Forse uno spiraglio per allontanare la supertassa

(5 Luglio 2010) - 'Politiche di contenimento dei costi della sanità pubblica', è ancora la parola d'ordine del management del nostro paese. Le situazioni critiche che interessano la spesa regionale sono ancora a carico del Lazio, della Campania, della Calabria e del Molise, ma dalla supertassa che andrebbe a gravare ancora di più sui conti degli enti locali, si può tornare indietro. ''Ci sono margini: ma bisogna dimostrare di aver saputo invertire la tendenza, anche tra sei, otto, dieci mesi'', così si esprime il ministro della Salute, Ferruccio Fazio, che lascia intravvedere uno spiraglio per una possibile marcia indietro in piena corsa sulla stangata sanitaria prevista con le maxi addizionali Irpef e Irap.
Questo però non significa che si risolveranno tutti i problemi della sanità regionale. Alcune regioni hanno fatto male e servirà un cambio di rotta politico e gestionale concreto contro la mala gestione e gli sprechi.

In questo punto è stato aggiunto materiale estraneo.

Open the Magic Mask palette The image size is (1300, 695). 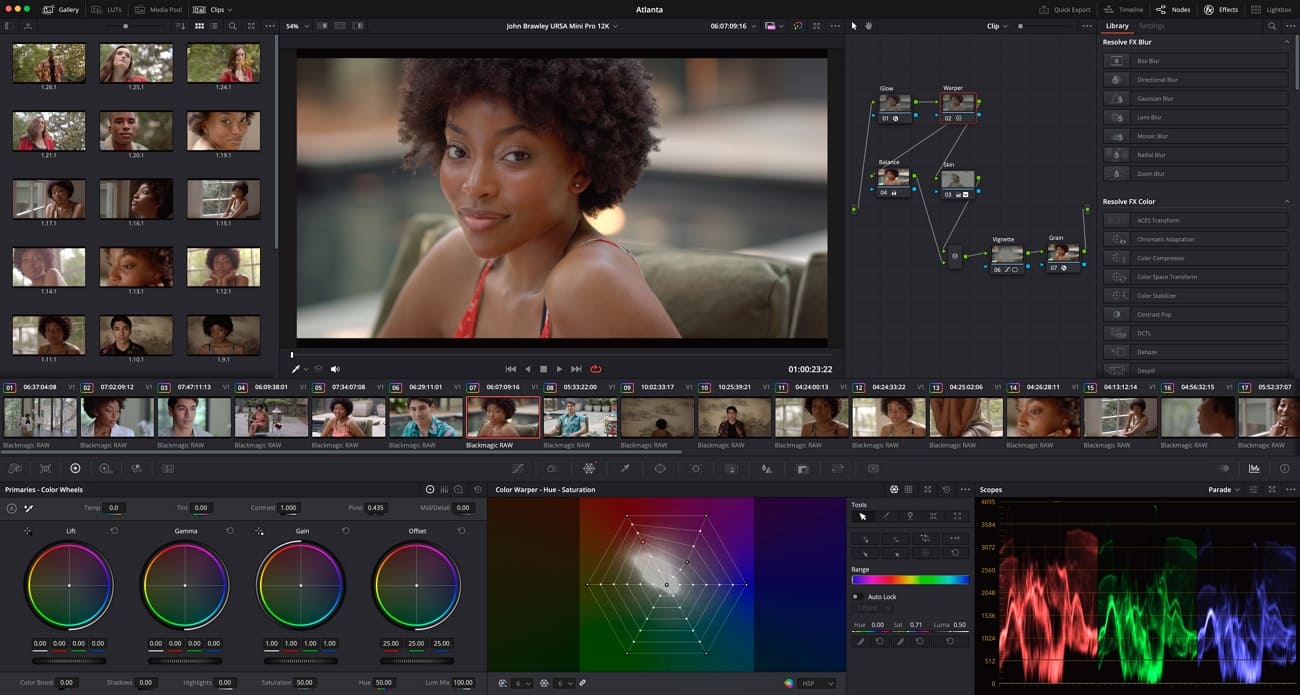click(x=733, y=468)
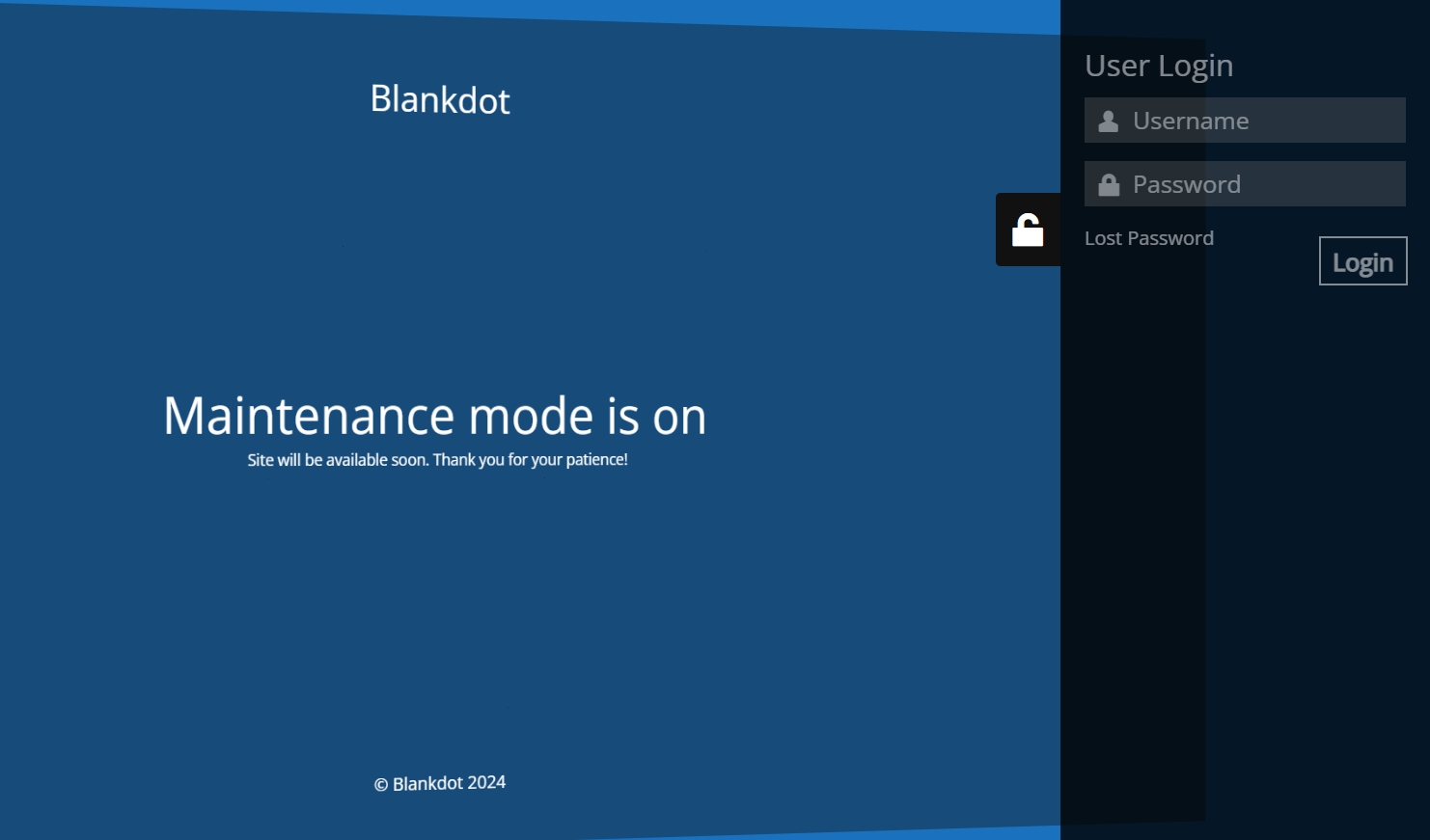Click the User Login heading
Viewport: 1430px width, 840px height.
(x=1158, y=66)

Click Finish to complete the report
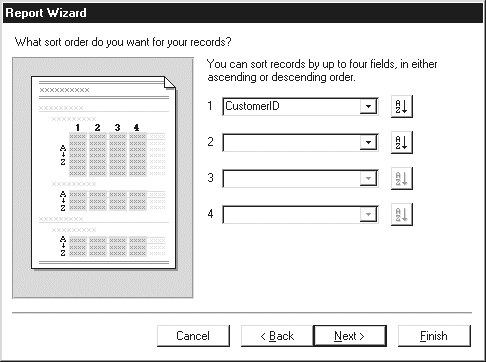[x=434, y=336]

I riferimenti sono soprattutto alle regioni meridionali, si salva però la sicilia, premiata per la programmazione della spesa portata avanti dall'Assessore Massimo Russo.
Fazio introduce anche un nuovo elemento progettuale nella politica della spesa sostenendo che il federalismo fiscale imporrà l'utilizzo di procedure di analisi e di valutazione disomogenee, per le diverse situazioni socio-sanitarie e per i differenti bisogni che presentano le comunità. Agli atti del Consiglio dei Ministri ha fatto così recepire la sua posizione contraria all'assunzione di parametri standard generalizzati con una determinazione della quota capitaria basata al 100% sull'età della popolazione.
Piuttosto bisognerà guardare agli indicatori di best practice per set di gruppi omogenei, rinunciando all'idea di operare le valutazioni su un unico pool di regioni. E sulla manovra finanziaria contesta la spalmatura dei risparmi applicata all'intera filiera del farmaco. Si invece all'abolizione delle aste sui generici.